This block defines variables that will apply to all jobs. See CI variables.

build_job:
  stage: build
  extends: .container-builder-cscs-zen2
  variables:
    DOCKERFILE: ci/docker/Dockerfile.build

This adds a job named build_job to the stage build. This runner expects a Dockerfile as input, which is specified in the variable DOCKERFILE. The resulting container name is specified with the variable PERSIST_IMAGE_NAME, which has been defined already above, therefore it does not need to be explicitly mentioned in the variables block, again. There is further documentation of this runner at gitlab-runner-k8s-container-builder.

Todo

link to runner specs

test_job:
  stage: test
  extends: .container-runner-eiger-zen2
  image: $PERSIST_IMAGE_NAME
  script:
    - /opt/helloworld/bin/hello
  variables:
    SLURM_JOB_NUM_NODES: 2
    SLURM_NTASKS: 2

This block defines a test job. The job will be executed by the container-runner-eiger-zen2.

- **Dataset content**:

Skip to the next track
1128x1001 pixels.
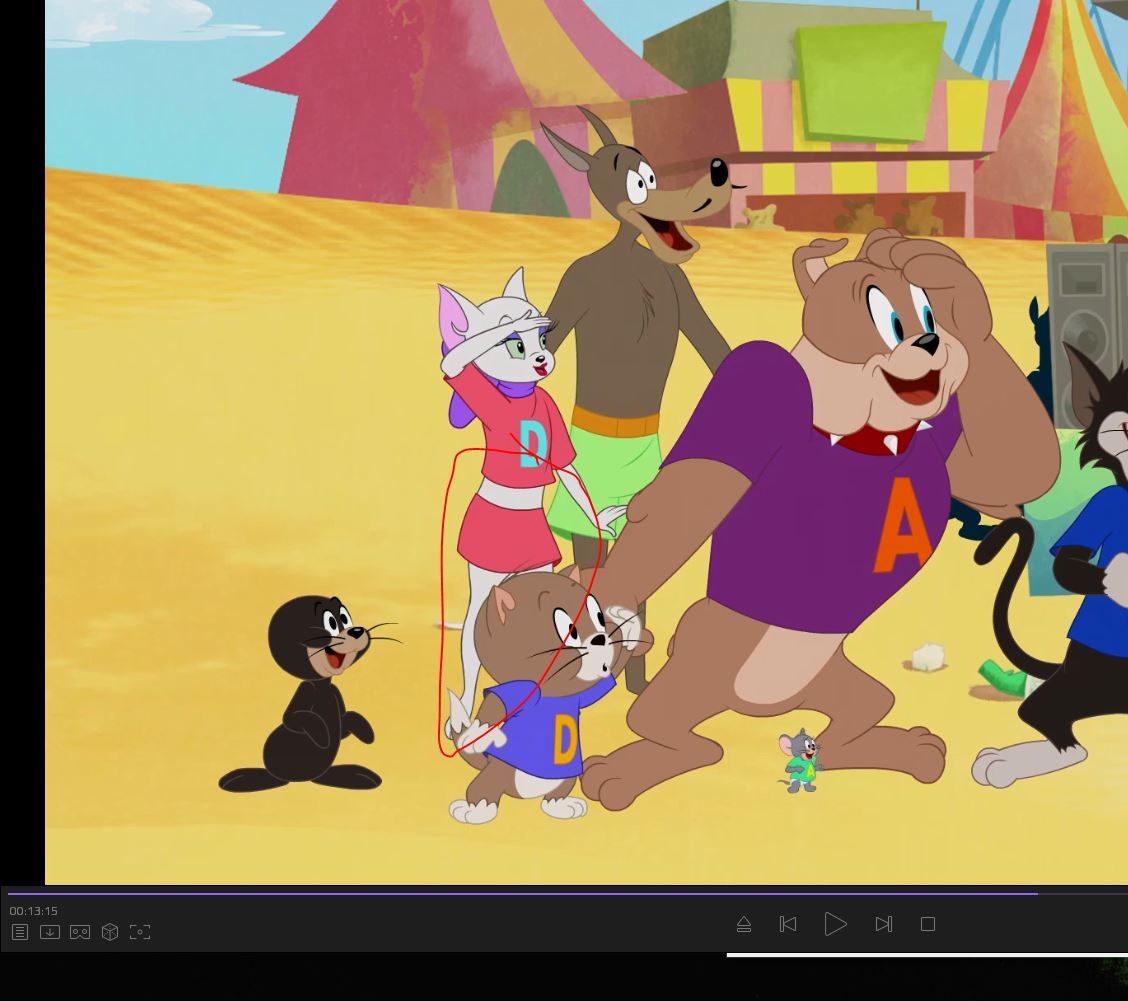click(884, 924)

* * *

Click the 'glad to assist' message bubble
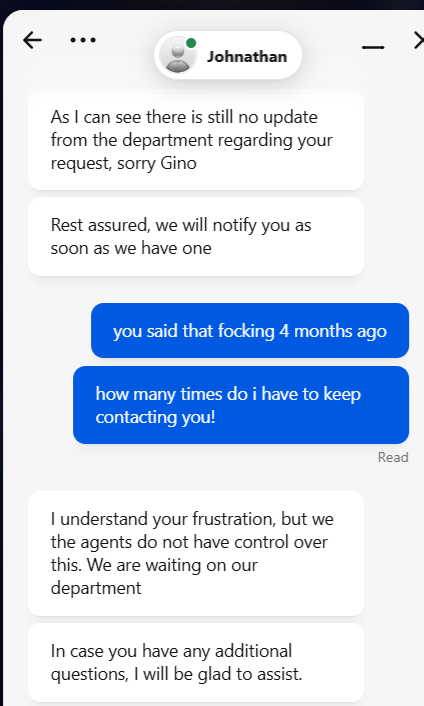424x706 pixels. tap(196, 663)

- **Tasks**:
1/ Answer these questions from the CI pipeline excerpt:
(a) Which variable specifies the Dockerfile that build_job takes as input?
(b) Which variable specifies the resulting container name?
(c) How many nodes does the test job request through SLURM_JOB_NUM_NODES?
2/ Write the next part of the CI pipeline excerpt, continuing after its final sentence.
The rows play no part in the work on this page.

- **Expected responses**:
1/
(a) DOCKERFILE, set to ci/docker/Dockerfile.build
(b) PERSIST_IMAGE_NAME
(c) 2

2/
Todo

link to runner

This runner will pull the image on the cluster Eiger and run the commands as specified in the script tag. In this example we are requesting 2 nodes with 1 task on each node, i.e. 2 tasks total. All Slurm environment variables are supported. The commands will be running inside the container specified by the image tag.

CI at CSCS

Enable CI for your project

While the procedure to enable CSCS CI for your repository consists of only a few steps outlined below, many of them require features in GitHub, GitLab or Bitbucket. The links in the text contain additional steps which may be needed. Some of those documents are non-trivial, especially if you do not have considerable background in the repository features. Plan sufficient time for the setup and contact a GitHub/GitLab/Bitbucket professional, if needed.

  1. Register your project with CSCS: The first step to use containerized CI/CD is to register your Git repository with CSCS. Please open an Service Desk ticket for this step. Once your project has been registered you will be provided with a webhook-secret.

  2. Set up CI: Head to the CI overview page, login with your CSCS credentials, and go to the newly registered project.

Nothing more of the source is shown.